(Reading text)
|---|
Delirium, falls, frailty and antibiotic basics

April 5, 2026

Start with the geriatric ED update, then use the antibiotic refresher to tighten reasoning on delirium screening, falls, Gram status and resistance.

PEARL OF THE DAY

A screen that changes nothing is only paperwork.

Summary

Today’s releases split between frontline older-adult care and the basics that sit underneath antibiotic prescribing.

The SGEM episode is the stronger first listen because it turns common ED problems—acute confusion, falls, frailty and medication-related harm—into a practical question: what is the first workflow change worth making now? Its answer is modest and useful: choose one screen, such as 4AT, set an age threshold, and make sure a positive result leads to assessment for reversible causes and prevention measures.

The antibiotics episode is the better reset when drug choice is drifting into habit. It brings the reasoning back to bacterial targets, Gram-positive and Gram-negative structure, and the mechanisms that drive resistance. The habit to take into the next shift is not to stop at the label: ask what must happen after a positive screen, and ask what bacterial structure or pathway actually supports the antibiotic choice.

Today's podcasts

SGEM Xtra: You You You Oughta Know – GED 2.0 Guidelines

The clue is that acute confusion, falls and functional decline need a workflow, not just concern. Start here for a practical read on 4AT, realistic first steps, and how geriatric ED guidelines become something teams can actually use.
|---|
(Records supplied)

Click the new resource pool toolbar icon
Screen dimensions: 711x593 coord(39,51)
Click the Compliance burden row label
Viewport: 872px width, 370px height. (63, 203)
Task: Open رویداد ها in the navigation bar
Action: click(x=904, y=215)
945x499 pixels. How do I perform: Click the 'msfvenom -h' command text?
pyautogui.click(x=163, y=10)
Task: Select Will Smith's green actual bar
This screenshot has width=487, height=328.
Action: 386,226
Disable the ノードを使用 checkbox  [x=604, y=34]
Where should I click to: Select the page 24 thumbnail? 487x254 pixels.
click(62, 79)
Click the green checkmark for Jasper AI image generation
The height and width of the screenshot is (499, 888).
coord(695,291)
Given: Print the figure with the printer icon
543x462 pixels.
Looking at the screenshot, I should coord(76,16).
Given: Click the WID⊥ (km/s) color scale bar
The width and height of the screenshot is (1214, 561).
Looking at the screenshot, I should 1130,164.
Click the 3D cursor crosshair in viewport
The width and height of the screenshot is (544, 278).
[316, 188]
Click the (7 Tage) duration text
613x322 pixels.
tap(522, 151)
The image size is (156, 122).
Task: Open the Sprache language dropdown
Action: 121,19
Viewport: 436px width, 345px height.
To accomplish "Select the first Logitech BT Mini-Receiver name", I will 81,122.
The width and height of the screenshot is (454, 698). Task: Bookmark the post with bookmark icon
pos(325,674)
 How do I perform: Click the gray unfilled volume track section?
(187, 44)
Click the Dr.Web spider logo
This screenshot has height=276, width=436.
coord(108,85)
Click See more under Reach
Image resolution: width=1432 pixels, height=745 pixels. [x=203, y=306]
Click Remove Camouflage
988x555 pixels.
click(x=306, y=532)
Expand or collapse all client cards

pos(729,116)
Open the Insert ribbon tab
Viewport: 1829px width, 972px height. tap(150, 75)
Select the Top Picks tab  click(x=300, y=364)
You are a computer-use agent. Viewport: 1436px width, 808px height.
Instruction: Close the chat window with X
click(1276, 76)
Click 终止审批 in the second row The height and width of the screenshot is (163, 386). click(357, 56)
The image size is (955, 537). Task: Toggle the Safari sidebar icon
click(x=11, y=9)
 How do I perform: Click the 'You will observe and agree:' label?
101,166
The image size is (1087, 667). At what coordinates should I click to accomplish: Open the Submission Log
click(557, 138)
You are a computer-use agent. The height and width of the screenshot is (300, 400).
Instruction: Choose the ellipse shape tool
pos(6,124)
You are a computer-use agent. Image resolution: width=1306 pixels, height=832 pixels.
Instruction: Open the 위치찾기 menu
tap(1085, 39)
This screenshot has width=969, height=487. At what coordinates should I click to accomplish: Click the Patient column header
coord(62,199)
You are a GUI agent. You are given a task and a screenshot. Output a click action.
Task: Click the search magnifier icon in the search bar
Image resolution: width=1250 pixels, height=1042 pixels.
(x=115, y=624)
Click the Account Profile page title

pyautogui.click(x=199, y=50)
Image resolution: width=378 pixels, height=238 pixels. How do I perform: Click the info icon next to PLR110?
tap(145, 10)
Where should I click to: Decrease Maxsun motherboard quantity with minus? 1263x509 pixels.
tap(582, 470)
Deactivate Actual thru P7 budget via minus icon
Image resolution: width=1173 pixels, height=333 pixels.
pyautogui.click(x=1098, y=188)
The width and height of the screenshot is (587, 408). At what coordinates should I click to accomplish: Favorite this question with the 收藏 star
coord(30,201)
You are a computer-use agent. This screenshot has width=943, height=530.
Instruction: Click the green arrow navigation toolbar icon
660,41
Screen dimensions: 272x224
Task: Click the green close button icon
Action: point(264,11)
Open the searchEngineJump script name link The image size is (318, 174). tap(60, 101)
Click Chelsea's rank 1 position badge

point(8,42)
|---|
(Work task)
Can you quote the full podcast digest on delirium, falls, frailty and antibiotic basics above, word for word from its title to its last line?

(Exercise solution)
Delirium, falls, frailty and antibiotic basics

April 5, 2026

Start with the geriatric ED update, then use the antibiotic refresher to tighten reasoning on delirium screening, falls, Gram status and resistance.

PEARL OF THE DAY

A screen that changes nothing is only paperwork.

Summary

Today’s releases split between frontline older-adult care and the basics that sit underneath antibiotic prescribing.

The SGEM episode is the stronger first listen because it turns common ED problems—acute confusion, falls, frailty and medication-related harm—into a practical question: what is the first workflow change worth making now? Its answer is modest and useful: choose one screen, such as 4AT, set an age threshold, and make sure a positive result leads to assessment for reversible causes and prevention measures.

The antibiotics episode is the better reset when drug choice is drifting into habit. It brings the reasoning back to bacterial targets, Gram-positive and Gram-negative structure, and the mechanisms that drive resistance. The habit to take into the next shift is not to stop at the label: ask what must happen after a positive screen, and ask what bacterial structure or pathway actually supports the antibiotic choice.

Today's podcasts

SGEM Xtra: You You You Oughta Know – GED 2.0 Guidelines

The clue is that acute confusion, falls and functional decline need a workflow, not just concern. Start here for a practical read on 4AT, realistic first steps, and how geriatric ED guidelines become something teams can actually use.